State of the art language recognition systems usually add a backend prior to the linear fusion of the subsystems scores. The backend plays a dual role. When the set of languages for which models have been trained does not match the set of target languages, the backend maps the available scores to the space of target languages. On the other hand, the backend serves as a precalibration stage that adapts the amorphous space of scores. In this work, well known backends (Generative Gaussian Backend, Discriminative Gaussian Backend and Logistic Regression Backend) and newer proposals (Fully Bayesian Gaussian Backend and Gaussian Mixture Backend) are analyzed and compared. The effect of applying a T-Norm or a ZT-Norm is also analyzed. Finally the effect of discarding development signals, those with the highest scores, is also studied. Experiments have been carried out on the NIST 2009 LRE database, using a state-of-the-art Language Recognition System consisting of the fusion of five subsystems: A Linearized Eigenchannel GMM (LE-GMM) subsystem, an iVector subsystem and three phone-lattice-SVM subsystems.

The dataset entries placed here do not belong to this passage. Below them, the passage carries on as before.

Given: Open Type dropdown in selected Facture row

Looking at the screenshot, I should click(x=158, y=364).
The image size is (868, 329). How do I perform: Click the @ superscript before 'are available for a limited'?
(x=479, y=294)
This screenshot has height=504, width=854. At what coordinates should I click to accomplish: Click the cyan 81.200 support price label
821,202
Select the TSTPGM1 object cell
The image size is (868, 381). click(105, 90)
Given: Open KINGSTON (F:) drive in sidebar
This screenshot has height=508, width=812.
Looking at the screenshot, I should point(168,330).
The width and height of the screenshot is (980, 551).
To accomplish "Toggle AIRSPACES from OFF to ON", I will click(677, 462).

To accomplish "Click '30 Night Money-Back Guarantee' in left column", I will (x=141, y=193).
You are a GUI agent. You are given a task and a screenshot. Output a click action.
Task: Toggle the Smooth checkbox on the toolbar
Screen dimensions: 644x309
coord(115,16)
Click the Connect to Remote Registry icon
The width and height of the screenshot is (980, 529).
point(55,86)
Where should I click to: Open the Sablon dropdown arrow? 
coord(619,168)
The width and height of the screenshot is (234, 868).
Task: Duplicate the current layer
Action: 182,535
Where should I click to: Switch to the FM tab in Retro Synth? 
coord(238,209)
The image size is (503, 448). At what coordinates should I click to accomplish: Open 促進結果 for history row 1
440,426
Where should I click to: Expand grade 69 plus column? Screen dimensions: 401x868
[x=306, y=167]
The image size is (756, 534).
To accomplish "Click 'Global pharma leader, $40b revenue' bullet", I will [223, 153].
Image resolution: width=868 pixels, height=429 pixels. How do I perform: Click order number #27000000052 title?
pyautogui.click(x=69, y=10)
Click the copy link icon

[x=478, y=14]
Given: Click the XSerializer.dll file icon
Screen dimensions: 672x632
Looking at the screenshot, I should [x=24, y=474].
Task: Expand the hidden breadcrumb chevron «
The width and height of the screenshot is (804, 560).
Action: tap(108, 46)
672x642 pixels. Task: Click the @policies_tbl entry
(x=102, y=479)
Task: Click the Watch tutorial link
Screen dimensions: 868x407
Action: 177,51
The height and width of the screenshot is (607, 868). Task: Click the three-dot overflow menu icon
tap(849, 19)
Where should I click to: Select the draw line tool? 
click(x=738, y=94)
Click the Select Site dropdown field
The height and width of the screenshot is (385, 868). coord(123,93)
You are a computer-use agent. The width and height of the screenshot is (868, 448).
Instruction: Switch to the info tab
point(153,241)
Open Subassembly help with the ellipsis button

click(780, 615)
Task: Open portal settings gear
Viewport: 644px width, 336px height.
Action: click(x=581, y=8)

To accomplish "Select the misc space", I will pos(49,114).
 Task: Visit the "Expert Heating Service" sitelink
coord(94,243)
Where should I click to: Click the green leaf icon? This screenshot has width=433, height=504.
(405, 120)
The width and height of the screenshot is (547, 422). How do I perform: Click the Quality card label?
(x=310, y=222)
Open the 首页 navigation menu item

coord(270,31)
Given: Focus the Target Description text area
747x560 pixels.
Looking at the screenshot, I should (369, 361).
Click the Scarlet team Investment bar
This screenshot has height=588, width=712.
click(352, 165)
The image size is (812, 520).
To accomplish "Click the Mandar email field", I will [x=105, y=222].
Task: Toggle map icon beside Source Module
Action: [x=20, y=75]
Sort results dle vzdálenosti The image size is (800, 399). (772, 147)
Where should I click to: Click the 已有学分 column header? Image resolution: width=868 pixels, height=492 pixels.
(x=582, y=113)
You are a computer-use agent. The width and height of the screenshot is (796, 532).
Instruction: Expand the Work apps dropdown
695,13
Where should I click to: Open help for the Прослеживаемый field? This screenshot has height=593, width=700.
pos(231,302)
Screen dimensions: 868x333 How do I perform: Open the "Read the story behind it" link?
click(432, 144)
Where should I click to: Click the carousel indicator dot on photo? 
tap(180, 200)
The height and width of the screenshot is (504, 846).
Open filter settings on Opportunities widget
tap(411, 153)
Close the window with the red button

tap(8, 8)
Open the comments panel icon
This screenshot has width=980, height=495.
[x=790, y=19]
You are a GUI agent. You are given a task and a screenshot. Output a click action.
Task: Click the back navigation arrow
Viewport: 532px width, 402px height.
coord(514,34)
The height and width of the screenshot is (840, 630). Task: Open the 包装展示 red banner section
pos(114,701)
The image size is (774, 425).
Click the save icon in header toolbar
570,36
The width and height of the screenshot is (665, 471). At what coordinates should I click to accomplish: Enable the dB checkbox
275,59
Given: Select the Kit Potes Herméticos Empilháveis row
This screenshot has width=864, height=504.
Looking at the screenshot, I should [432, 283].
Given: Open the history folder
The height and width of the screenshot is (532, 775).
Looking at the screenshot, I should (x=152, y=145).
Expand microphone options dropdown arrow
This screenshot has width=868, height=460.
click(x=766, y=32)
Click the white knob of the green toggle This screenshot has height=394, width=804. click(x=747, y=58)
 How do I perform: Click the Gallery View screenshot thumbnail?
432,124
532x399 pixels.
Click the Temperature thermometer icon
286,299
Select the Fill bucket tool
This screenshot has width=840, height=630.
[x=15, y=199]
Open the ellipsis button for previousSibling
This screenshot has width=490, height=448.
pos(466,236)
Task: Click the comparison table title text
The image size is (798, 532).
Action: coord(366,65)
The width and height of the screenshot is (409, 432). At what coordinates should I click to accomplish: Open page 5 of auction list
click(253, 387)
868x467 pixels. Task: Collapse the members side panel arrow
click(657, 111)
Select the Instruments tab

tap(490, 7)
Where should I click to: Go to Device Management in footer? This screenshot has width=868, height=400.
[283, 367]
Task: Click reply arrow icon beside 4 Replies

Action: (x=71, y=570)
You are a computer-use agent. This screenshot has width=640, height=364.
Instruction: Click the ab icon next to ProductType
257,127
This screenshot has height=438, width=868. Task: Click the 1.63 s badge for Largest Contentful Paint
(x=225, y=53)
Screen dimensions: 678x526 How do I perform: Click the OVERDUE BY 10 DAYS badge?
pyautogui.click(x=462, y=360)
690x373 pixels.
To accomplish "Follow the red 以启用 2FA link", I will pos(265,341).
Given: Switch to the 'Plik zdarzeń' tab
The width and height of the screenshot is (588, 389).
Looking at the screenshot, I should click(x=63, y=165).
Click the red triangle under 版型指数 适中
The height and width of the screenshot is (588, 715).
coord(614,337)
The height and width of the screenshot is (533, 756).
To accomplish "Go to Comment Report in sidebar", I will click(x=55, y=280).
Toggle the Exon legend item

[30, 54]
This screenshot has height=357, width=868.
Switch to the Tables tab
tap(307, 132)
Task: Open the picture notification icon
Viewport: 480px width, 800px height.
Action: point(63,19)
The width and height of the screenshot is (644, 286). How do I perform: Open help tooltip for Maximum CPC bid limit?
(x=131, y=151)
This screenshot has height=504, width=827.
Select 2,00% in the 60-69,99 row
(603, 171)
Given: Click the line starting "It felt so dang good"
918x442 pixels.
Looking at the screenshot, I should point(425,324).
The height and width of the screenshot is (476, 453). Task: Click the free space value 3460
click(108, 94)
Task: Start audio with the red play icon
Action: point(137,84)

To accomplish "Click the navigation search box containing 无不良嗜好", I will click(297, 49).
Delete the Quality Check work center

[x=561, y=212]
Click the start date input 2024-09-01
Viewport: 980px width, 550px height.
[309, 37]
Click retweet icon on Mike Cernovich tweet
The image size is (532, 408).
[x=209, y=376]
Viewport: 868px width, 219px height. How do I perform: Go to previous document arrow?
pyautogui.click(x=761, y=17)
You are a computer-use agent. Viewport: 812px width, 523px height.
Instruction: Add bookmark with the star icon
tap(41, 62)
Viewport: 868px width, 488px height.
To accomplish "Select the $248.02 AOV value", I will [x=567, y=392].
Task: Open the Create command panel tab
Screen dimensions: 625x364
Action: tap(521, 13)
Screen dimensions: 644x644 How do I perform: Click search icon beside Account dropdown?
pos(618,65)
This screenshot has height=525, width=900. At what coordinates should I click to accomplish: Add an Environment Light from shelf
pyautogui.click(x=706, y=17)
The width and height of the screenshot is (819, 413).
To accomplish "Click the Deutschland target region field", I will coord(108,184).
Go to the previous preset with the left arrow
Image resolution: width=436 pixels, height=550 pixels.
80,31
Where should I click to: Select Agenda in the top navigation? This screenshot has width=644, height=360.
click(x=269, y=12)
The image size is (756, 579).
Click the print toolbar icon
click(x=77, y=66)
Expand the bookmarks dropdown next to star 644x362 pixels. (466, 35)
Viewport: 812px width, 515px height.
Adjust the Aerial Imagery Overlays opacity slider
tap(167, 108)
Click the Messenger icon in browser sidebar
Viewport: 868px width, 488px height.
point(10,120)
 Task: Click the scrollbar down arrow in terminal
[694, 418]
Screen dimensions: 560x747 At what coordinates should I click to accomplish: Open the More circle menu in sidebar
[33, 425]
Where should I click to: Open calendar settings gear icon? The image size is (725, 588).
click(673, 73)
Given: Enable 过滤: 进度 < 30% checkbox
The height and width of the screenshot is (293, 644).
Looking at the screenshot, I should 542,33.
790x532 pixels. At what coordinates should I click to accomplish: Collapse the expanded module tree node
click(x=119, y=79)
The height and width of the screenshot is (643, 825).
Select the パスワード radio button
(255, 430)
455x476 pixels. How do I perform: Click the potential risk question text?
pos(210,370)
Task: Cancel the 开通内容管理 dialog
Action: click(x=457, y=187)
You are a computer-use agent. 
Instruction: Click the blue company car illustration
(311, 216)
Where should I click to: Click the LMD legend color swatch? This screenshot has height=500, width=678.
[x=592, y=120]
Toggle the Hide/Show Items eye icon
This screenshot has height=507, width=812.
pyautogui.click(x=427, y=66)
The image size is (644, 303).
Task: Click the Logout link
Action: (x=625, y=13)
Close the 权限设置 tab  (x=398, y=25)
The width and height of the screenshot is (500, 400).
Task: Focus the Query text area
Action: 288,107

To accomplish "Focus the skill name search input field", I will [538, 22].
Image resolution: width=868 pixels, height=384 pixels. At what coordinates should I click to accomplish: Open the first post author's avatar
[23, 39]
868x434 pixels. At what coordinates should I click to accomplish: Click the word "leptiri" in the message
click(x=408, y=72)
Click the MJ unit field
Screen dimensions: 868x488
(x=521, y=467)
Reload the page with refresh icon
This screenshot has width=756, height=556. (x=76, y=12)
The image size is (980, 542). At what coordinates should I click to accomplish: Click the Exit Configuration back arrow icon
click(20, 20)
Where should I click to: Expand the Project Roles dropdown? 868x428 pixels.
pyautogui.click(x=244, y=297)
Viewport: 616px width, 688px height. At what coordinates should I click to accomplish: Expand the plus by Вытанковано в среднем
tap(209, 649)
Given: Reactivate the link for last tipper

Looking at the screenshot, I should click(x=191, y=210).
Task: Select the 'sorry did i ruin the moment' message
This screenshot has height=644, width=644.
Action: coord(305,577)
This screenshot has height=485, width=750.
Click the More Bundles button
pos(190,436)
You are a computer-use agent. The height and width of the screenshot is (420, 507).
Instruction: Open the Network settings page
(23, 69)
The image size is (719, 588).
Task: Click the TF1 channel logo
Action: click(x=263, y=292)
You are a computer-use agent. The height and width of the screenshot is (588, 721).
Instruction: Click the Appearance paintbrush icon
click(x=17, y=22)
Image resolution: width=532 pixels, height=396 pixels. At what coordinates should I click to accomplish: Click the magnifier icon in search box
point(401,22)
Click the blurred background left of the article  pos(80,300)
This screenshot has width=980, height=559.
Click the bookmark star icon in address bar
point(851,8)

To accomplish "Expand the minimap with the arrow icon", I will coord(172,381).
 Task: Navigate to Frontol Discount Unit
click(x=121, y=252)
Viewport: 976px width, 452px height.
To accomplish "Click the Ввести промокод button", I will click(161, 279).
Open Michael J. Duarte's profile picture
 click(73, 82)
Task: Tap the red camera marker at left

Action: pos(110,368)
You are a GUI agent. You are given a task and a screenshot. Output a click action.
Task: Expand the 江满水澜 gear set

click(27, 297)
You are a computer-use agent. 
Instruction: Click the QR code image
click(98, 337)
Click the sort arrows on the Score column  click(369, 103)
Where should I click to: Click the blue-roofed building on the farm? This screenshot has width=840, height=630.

Index Terms: Spoken Language Recognition, Gaussian Backend, Gaussian Mixture Backend, Discriminative Gaussian Backend
Bibliographic reference. Penagarikano, Mikel / Varona, Amparo / Diez, Mireia / Rodriguez-Fuentes, Luis Javier / Bordel, German (2012): "Study of different backends in a state-of-the-art language recognition system", In INTERSPEECH-2012, 2049-2052.